> **Exercise goal**
Keep the wording of the records intact as you retype them, and omit every image.

> **Source material**

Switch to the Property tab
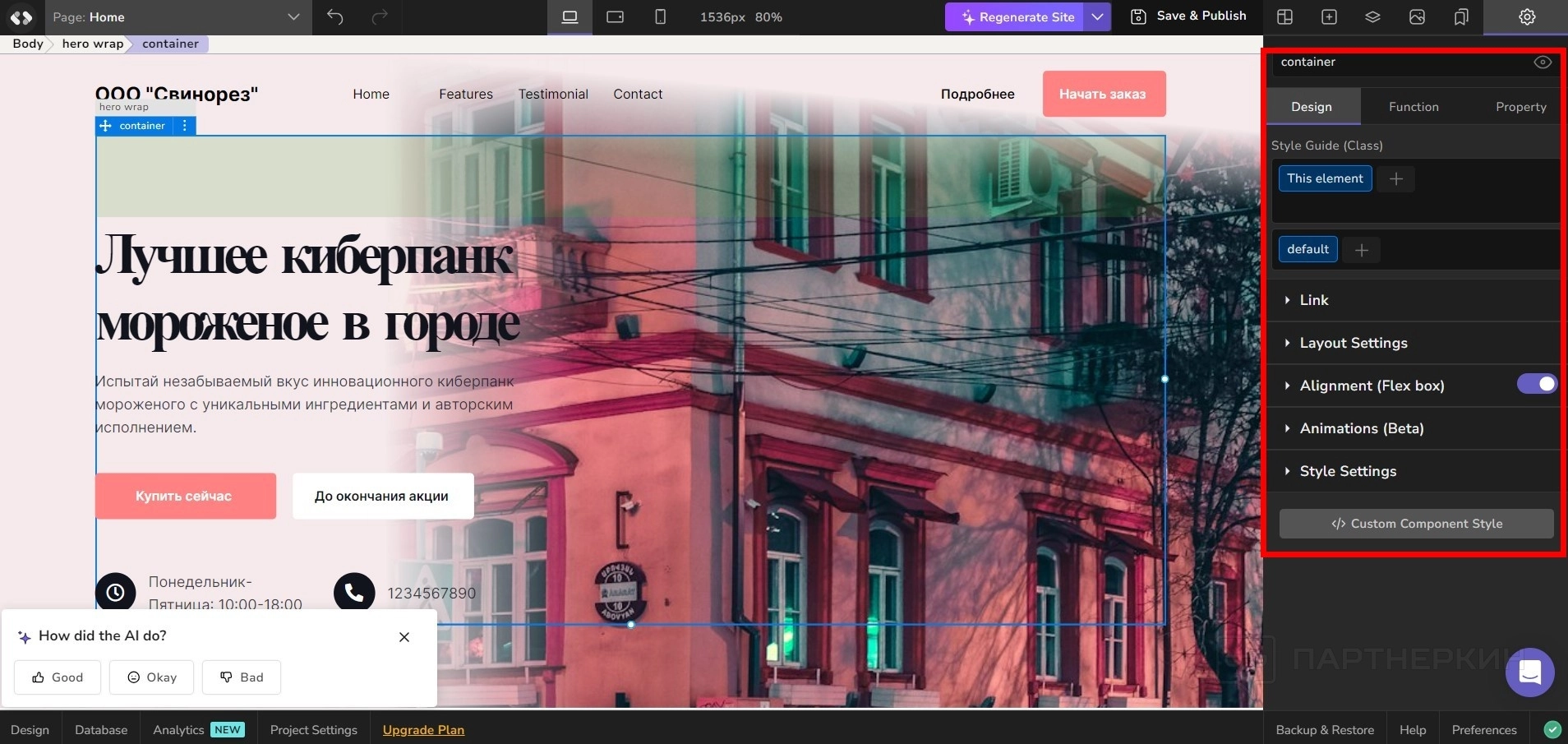The width and height of the screenshot is (1568, 744). pos(1520,107)
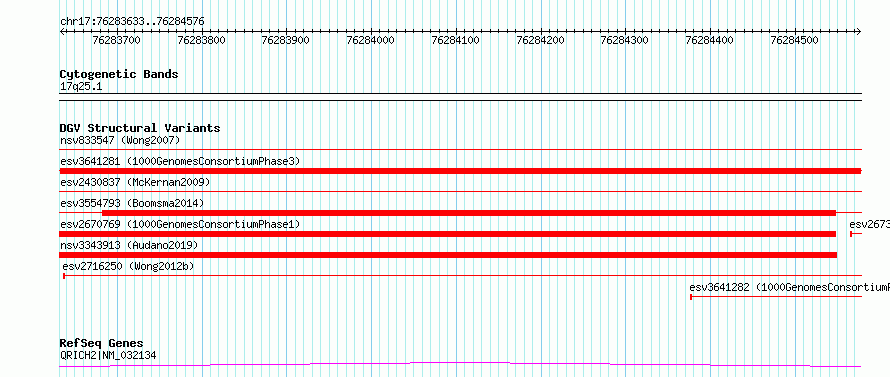Click the DGV Structural Variants track heading
This screenshot has width=890, height=377.
coord(140,128)
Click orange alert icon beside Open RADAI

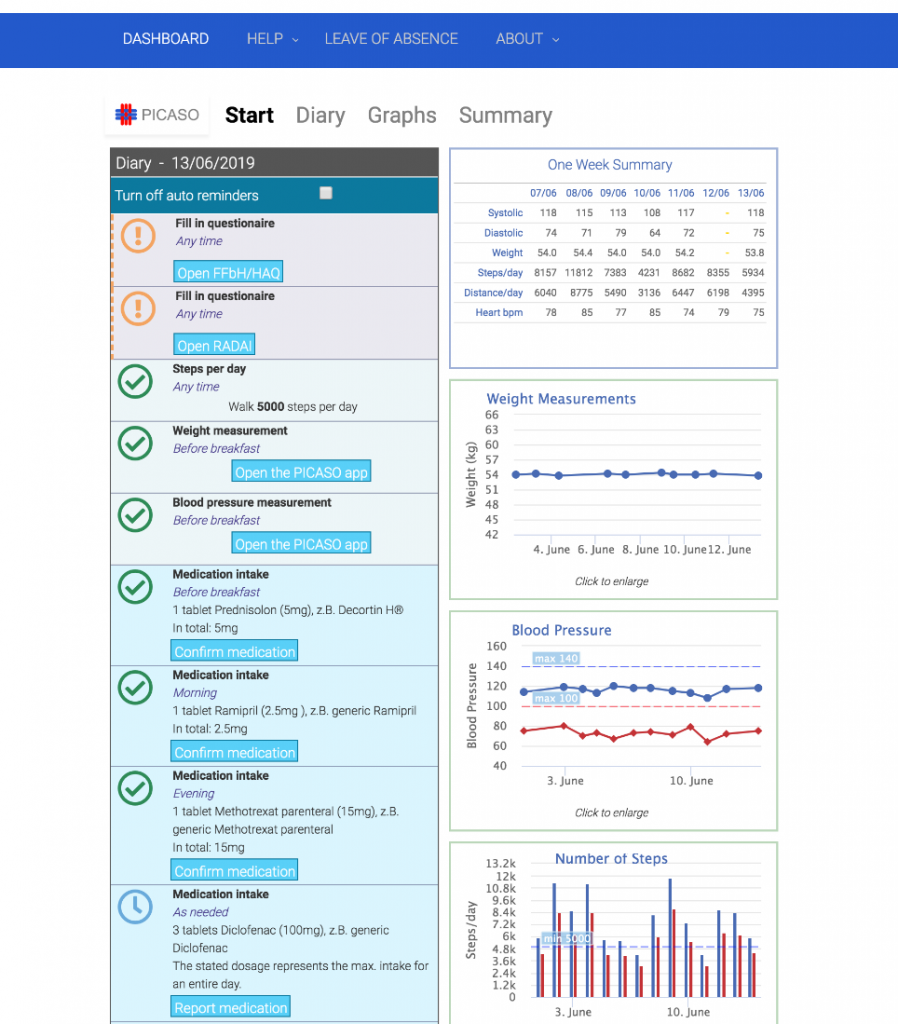coord(138,308)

> **Final answer**
Switch to the Property tab
The width and height of the screenshot is (1568, 744). pos(1520,107)
Click the DGV Structural Variants track heading
This screenshot has width=890, height=377.
coord(140,128)
Click orange alert icon beside Open RADAI

coord(138,308)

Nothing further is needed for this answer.